## [Task to carry out]
If a line in the records below contains the word "breadcrumb", return that line.

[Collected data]
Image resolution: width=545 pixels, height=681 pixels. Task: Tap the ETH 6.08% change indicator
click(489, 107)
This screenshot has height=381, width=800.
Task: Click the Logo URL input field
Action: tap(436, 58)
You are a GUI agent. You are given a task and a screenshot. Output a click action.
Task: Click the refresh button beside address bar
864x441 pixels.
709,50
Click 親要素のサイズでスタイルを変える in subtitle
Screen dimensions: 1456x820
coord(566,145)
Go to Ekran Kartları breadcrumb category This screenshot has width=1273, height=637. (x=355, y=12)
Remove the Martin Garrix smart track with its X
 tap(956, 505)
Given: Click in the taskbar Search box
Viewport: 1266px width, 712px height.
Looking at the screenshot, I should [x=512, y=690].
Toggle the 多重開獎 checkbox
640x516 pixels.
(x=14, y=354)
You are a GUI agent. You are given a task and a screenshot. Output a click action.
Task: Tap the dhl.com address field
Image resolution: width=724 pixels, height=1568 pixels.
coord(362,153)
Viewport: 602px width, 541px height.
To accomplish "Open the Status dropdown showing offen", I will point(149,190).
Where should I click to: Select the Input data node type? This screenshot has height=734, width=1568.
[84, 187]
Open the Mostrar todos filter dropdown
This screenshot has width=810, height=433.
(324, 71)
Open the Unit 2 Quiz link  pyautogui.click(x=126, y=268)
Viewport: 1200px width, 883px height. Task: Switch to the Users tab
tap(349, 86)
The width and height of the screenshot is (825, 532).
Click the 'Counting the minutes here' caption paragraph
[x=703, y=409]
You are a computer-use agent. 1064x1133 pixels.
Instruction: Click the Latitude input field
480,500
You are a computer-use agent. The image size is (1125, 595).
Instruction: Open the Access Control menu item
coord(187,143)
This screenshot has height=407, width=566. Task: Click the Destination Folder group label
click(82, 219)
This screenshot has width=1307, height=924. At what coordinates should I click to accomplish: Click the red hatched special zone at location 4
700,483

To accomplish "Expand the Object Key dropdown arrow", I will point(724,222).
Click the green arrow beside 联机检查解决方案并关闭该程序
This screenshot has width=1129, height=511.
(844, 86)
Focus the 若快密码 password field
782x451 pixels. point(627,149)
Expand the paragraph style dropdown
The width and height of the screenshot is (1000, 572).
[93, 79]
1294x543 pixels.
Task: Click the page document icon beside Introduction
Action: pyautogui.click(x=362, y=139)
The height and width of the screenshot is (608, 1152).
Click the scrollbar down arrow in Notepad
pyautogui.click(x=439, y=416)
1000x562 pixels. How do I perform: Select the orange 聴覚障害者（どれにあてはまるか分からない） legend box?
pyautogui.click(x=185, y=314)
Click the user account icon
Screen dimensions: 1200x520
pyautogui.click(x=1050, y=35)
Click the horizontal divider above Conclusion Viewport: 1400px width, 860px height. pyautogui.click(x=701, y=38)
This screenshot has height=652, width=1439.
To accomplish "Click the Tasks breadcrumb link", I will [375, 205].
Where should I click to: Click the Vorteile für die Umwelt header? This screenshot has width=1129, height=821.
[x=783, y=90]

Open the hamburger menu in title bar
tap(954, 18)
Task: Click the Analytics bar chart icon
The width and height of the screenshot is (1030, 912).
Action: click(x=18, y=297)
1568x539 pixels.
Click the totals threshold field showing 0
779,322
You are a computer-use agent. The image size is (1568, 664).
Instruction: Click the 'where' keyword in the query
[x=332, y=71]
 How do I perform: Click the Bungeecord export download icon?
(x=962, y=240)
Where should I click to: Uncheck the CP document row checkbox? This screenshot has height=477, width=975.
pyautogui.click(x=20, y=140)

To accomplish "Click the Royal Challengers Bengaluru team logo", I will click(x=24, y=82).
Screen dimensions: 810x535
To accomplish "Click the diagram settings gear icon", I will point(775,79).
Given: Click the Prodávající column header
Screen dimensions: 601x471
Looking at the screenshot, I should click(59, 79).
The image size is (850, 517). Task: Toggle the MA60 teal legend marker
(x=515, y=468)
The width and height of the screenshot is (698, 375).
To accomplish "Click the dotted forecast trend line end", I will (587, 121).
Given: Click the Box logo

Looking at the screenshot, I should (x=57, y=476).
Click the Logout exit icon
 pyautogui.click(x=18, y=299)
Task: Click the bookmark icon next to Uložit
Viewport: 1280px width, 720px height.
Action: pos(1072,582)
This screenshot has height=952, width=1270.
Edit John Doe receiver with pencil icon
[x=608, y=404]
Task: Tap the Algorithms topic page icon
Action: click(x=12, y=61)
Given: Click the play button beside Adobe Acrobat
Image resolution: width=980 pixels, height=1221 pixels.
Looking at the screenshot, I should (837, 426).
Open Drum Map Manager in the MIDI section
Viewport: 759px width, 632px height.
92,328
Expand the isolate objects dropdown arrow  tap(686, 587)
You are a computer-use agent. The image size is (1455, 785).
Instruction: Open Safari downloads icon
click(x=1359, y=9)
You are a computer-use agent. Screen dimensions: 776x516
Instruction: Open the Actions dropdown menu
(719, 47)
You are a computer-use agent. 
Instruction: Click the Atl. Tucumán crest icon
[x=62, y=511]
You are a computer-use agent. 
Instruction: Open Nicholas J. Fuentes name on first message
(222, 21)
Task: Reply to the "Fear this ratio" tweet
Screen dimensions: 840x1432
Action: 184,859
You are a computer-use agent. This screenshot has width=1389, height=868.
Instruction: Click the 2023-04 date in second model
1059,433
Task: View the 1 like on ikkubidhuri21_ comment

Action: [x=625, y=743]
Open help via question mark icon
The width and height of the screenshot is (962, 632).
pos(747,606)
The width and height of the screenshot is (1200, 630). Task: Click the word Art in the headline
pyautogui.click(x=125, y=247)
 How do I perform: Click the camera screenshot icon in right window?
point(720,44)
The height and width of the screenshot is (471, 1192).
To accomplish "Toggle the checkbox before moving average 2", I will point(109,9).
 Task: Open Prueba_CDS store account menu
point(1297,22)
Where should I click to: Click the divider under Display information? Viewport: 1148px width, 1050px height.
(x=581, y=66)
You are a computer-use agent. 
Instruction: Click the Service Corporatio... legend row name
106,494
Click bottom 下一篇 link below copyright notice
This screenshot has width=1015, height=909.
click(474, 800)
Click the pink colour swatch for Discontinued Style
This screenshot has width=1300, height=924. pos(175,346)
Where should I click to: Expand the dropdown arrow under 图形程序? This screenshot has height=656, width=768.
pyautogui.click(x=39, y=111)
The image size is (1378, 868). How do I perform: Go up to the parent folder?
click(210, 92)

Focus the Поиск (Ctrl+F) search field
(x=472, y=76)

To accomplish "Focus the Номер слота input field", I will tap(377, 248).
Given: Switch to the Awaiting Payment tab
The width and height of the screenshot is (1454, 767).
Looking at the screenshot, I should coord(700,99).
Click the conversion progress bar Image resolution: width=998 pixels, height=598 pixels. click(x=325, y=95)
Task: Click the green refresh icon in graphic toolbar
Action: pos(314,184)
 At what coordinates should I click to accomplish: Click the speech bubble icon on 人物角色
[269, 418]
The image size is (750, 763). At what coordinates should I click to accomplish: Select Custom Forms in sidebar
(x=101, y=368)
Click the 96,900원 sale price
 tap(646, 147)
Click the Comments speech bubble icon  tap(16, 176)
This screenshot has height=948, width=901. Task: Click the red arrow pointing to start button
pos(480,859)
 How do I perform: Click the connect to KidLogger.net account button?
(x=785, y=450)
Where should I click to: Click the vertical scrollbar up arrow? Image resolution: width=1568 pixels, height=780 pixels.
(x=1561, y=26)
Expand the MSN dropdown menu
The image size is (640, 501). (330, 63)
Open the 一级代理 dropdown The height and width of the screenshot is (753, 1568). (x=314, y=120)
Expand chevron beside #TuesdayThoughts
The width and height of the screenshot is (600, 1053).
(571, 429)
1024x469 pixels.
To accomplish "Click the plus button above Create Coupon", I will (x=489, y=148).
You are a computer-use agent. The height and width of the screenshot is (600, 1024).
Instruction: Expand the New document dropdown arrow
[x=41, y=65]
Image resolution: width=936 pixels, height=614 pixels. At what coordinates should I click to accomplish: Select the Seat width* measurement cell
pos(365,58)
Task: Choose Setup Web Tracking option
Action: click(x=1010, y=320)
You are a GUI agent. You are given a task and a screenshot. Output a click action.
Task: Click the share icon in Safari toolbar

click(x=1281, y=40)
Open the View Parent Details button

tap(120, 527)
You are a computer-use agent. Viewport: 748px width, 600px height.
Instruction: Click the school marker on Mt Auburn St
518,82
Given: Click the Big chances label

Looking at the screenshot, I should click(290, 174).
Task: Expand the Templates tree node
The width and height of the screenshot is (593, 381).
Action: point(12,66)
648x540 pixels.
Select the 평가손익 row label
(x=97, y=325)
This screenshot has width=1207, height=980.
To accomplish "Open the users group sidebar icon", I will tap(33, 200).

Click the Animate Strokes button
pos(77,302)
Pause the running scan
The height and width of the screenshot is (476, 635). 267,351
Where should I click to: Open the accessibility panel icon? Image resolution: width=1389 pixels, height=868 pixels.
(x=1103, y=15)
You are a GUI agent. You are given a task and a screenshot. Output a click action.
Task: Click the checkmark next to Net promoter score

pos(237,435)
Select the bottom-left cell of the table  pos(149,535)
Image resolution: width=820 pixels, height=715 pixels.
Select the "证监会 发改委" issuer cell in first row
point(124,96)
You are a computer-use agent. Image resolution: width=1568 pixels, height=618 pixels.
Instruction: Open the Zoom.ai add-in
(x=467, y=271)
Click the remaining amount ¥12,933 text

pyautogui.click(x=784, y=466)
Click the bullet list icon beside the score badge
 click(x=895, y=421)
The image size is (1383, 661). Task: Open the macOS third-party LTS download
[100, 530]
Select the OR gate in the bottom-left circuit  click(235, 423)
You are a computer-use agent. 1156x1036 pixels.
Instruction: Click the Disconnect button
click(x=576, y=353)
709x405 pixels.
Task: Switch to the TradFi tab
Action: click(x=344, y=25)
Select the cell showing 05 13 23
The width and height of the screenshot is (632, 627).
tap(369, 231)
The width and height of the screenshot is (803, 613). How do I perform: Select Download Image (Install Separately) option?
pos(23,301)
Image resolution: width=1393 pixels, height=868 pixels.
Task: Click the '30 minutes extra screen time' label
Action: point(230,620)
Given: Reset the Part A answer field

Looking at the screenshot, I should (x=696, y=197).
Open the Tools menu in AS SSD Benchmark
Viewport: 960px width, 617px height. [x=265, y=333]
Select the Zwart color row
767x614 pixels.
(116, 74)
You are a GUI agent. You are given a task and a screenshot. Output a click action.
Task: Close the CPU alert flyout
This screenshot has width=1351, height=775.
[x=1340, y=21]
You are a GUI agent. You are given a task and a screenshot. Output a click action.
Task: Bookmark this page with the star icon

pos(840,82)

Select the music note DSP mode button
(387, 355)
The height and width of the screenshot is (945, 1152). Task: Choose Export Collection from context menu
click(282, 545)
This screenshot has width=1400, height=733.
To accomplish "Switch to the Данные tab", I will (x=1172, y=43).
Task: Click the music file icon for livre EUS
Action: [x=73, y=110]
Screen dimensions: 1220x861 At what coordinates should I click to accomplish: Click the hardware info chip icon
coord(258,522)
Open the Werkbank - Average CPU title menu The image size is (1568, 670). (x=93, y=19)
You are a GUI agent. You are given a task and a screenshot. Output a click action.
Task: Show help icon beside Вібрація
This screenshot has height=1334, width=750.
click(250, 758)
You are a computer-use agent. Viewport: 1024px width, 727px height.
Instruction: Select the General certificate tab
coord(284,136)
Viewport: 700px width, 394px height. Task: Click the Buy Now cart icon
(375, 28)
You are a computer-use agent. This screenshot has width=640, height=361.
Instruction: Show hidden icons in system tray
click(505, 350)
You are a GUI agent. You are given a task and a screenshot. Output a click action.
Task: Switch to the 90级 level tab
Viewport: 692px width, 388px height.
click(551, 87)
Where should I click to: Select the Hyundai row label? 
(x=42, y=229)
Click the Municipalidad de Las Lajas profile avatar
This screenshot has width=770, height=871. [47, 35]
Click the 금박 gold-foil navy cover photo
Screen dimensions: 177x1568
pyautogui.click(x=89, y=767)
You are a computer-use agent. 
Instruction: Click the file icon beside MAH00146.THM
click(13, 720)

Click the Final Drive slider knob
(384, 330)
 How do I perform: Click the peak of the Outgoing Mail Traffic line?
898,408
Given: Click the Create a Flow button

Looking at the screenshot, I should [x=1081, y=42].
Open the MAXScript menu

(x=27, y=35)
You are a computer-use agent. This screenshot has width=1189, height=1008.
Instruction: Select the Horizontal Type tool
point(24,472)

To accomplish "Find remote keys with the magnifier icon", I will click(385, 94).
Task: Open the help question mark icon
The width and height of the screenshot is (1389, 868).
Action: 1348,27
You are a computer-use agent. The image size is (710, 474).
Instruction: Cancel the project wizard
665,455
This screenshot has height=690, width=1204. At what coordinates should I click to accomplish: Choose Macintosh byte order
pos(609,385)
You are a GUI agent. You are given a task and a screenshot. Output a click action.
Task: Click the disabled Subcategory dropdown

## [Result of the exercise]
Go to Ekran Kartları breadcrumb category This screenshot has width=1273, height=637. (x=355, y=12)
To accomplish "Click the Tasks breadcrumb link", I will [375, 205].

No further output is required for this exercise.